E haveria recessão não
somente porque cairia a demanda por bens de consumo, mas também porque a
demanda por bens de capital (aqueles utilizados para produzir bens de consumo,
como máquinas e ferramentas) iria igualmente cair. Afinal, quem iria comprar
uma máquina que fabrica sapatos se ninguém quer comprar sapatos, já que todos
decidiram poupar mais? Consequentemente, quem investiria na produção de
máquinas?
A esta acusação Böhm-Bawerk
respondeu de maneira magistral:
Nesta
premissa — de que a poupança significa necessariamente uma redução na demanda
por bens de consumo — está faltando uma única, porém muito importante,
palavra: 'presente'.
Para começar, o homem
que poupa reduz a sua demanda por bens de consumo presentes, mas de maneira
alguma ele reduz seu desejo geral por bens que lhe deem prazer. A "abstinência"
gerada pela poupança não é uma abstinência absoluta, ou seja, ela não gera uma
renúncia definitiva a todo e qualquer bem de consumo. Ele continua consumindo
bens básicos no presente. Mas abrirá mão do consumo, no presente, de bens mais
luxuosos. Mas tal renúncia não é definitiva. Ela é apenas uma postergação.
O motivo principal
daqueles que poupam é precisamente preparar-se para o consumo futuro; ter meios
com os quais suprir suas demandas futuras ou as de seus herdeiros.
Isso significa, nada
mais nada menos, que eles desejam garantir que terão controle sobre os meios
que permitirão a satisfação de seus desejos futuros, isto é, sobre o consumo de
bens em um período futuro.
Em outras palavras,
aqueles que poupam reduzem sua demanda por bens de consumo no presente
justamente para poderem aumentar proporcionalmente sua demanda por bens de
consumo no futuro.
Ou seja, a poupança é a
restrição do consumo presente visando a um aumento do consumo futuro.
O
consumismo e a lição de Crusoé
A diferença entre o
Robinson Crusoé pobre e o Robinson Crusoé rico é que o rico dispõe de bens
de capital. E para ter esses bens de capital, ele teve de poupar e
investir.
Os bens de capital do
Robinson Crusoé rico (por exemplo, uma rede e uma vara de pescar, construídas
com bens que ele demorou, digamos, 5 dias para produzir) foram obtidos porque
ele poupou (absteve-se do consumo) e, por meio de seu trabalho, transformou os
recursos que ele não havia consumido em bens de capital.
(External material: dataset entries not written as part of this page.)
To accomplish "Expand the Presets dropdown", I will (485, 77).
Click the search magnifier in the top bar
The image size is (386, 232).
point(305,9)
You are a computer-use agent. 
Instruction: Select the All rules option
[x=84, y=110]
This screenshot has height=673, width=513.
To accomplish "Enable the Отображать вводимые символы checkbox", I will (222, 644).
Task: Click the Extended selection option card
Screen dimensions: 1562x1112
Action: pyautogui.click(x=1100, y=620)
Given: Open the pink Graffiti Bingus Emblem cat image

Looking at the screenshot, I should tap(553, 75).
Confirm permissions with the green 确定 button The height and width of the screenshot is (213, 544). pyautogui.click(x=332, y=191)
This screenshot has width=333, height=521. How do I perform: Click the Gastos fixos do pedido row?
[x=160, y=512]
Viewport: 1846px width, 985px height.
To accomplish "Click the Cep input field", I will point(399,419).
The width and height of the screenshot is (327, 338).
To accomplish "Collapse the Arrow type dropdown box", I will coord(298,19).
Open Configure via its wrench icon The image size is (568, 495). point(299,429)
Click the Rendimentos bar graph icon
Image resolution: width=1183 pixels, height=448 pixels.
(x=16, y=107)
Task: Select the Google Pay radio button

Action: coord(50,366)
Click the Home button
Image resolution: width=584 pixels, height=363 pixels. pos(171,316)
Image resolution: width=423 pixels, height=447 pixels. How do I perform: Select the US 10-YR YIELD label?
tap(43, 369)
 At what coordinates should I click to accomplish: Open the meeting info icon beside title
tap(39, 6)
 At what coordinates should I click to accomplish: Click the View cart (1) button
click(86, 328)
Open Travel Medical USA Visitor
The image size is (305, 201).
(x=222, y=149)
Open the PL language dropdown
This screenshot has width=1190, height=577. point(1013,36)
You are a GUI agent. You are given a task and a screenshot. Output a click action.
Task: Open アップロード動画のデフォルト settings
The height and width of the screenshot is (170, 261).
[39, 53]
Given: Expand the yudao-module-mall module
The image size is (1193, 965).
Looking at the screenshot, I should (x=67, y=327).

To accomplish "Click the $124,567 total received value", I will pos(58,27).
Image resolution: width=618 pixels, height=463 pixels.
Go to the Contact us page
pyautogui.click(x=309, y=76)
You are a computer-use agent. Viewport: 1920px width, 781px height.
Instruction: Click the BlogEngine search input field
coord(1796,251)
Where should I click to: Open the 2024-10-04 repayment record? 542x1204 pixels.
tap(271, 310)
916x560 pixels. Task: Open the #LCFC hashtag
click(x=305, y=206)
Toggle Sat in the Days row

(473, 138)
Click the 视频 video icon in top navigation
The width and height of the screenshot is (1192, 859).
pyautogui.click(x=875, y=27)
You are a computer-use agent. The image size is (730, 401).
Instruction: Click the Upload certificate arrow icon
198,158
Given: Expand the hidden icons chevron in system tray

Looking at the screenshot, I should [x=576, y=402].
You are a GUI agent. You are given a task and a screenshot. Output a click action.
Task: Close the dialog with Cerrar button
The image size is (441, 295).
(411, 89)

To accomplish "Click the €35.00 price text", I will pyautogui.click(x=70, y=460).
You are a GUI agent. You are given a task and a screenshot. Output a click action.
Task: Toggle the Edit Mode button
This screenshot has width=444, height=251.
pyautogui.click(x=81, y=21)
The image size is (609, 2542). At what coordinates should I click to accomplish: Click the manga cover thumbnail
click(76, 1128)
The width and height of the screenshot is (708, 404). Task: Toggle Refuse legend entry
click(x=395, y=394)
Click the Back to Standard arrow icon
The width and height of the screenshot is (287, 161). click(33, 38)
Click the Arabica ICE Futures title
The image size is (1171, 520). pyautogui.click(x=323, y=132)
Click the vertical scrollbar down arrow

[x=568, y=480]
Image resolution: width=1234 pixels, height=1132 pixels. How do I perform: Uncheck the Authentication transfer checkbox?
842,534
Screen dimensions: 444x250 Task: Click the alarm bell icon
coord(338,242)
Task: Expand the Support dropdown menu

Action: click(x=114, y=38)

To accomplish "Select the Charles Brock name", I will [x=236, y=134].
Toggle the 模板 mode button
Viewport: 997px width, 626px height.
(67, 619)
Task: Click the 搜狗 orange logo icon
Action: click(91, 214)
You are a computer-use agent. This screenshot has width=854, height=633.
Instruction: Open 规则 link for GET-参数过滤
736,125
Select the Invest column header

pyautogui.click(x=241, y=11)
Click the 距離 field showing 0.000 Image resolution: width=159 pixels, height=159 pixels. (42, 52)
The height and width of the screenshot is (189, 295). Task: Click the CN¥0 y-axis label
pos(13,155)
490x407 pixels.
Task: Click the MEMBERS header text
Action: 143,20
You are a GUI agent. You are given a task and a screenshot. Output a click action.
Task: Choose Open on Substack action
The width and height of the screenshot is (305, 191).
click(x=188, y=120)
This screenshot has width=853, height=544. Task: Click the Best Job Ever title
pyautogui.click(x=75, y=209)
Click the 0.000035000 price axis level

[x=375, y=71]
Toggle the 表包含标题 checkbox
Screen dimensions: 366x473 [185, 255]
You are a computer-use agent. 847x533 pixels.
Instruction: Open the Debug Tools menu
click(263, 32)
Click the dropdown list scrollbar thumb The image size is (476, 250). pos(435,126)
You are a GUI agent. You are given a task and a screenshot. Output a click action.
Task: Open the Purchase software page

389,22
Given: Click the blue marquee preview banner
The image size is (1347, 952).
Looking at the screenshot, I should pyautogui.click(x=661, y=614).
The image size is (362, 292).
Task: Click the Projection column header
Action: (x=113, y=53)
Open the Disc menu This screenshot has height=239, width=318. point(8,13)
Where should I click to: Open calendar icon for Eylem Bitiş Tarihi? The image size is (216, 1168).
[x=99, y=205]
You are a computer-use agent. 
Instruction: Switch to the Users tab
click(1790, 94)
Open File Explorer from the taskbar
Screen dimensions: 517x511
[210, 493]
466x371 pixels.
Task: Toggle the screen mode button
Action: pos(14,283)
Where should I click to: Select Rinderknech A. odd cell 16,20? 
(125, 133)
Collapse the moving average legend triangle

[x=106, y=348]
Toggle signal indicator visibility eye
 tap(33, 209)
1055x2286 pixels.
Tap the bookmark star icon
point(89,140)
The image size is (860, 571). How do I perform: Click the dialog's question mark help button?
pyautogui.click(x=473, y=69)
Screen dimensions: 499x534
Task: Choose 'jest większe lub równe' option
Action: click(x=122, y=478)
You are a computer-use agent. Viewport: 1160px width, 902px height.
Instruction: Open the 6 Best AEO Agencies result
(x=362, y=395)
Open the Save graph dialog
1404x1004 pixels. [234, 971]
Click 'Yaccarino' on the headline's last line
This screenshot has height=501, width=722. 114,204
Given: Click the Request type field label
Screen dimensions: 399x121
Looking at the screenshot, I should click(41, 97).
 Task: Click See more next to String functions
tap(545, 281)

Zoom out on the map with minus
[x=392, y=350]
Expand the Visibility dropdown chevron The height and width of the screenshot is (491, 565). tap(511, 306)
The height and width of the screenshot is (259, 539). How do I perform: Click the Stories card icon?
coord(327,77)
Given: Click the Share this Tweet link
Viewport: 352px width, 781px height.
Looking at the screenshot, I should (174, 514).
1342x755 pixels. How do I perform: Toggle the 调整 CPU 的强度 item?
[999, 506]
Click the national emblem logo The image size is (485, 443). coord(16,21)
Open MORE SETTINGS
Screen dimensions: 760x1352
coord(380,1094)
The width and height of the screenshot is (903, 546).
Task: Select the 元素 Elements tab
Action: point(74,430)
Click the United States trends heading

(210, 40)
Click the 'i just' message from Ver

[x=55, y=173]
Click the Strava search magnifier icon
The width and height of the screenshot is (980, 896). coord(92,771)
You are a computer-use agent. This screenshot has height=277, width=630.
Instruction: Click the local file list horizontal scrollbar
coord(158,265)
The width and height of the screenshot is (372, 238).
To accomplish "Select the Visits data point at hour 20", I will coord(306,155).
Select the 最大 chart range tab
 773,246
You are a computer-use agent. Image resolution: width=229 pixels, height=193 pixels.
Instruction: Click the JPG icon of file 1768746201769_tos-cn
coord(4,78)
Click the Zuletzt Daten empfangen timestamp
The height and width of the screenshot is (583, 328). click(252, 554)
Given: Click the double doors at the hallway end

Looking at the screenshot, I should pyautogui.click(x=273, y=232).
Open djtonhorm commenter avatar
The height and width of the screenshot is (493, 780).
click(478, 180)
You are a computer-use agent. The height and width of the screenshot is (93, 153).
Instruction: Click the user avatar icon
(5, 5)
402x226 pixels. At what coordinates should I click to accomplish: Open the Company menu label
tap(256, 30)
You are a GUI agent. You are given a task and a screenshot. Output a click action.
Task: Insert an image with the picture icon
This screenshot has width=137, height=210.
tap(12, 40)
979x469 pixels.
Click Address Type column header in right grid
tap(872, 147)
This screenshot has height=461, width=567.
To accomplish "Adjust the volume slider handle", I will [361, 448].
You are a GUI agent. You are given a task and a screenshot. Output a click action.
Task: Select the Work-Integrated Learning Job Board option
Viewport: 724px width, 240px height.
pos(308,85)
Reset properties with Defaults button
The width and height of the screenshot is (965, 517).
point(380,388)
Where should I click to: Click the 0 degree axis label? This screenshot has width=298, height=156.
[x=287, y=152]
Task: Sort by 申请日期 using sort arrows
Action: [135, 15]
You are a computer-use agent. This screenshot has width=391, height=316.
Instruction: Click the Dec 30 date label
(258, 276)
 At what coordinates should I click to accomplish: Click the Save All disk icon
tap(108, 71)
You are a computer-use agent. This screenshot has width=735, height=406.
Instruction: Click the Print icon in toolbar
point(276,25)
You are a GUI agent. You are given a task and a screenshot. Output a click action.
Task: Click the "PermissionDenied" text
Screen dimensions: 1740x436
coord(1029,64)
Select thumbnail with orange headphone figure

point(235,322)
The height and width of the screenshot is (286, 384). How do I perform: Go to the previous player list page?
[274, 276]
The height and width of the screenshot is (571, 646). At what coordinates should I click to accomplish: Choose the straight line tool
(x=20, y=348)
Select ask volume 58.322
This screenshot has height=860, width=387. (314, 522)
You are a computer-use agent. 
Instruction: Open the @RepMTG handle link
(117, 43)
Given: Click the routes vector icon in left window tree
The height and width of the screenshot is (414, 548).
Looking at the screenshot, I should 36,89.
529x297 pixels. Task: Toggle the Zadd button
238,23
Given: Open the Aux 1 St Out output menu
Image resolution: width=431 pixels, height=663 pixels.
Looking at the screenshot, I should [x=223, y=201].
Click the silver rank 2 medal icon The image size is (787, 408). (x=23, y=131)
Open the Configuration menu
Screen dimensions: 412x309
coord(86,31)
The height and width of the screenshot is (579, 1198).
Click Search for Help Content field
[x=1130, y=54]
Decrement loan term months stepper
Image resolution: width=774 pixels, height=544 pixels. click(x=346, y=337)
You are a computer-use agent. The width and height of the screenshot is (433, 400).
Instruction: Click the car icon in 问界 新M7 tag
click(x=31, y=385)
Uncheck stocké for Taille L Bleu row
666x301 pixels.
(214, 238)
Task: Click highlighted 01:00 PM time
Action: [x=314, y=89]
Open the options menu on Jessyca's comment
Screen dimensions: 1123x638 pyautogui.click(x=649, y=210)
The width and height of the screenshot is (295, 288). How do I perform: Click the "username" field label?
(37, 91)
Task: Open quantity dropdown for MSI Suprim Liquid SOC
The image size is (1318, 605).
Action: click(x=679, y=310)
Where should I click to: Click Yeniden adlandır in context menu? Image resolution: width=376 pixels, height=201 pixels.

Estes bens de
capital permitiram ao Robinson Crusoé rico produzir bens de consumo (pescar
peixes e colher frutas) e com isso seguir vivendo cada vez melhor.
Já o Robinson Crusoé
pobre é aquele que não poupa. Consequentemente, ele não dispõe de bens de
capital. Logo, todo o seu trabalho é feito à mão. Por isso, ele é
menos produtivo. E, por produzir menos e ter menos bens à sua disposição, ele é
mais pobre e seu padrão de vida é mais baixo.
O Robinson Crusoé rico
é mais produtivo. E, por ser mais produtivo, não apenas ele pode
descansar mais, como também pode poupar mais, o que irá lhe permitir acumular
ainda mais bens de capital e consequentemente aumentar ainda mais a sua
produtividade no futuro.
Já o Robinson Crusoé
pobre consome tudo o que produz. Ele não tem outra opção. Como ele não é
produtivo, ele não pode se dar ao luxo de descansar e poupar. Essa
ausência de poupança compromete suas chances de aumentar seu padrão de vida no
futuro.
Por isso, sociedades
ultra-consumistas são necessariamente sociedades de subsistência. Uma tribo
africana consome 100% de sua produção (renda). Como não consegue poupar, não
consegue acumular capital. Sem capital acumulado, não consegue aumentar sua
produtividade. Sem aumento de produtividade, não sai da pobreza. Nada é mais
anti-capitalista que uma sociedade ultra-consumista.
Capitalismo
é, acima de tudo, poupança
Não há dúvidas de que o consumo é o propósito
supremo de toda atividade humana de caráter produtivo. As pessoas trabalham e produzem
para poder consumir; e é assim em todo e qualquer arranjo econômico, tanto em
sociedades capitalistas quanto em sociedades não-capitalistas.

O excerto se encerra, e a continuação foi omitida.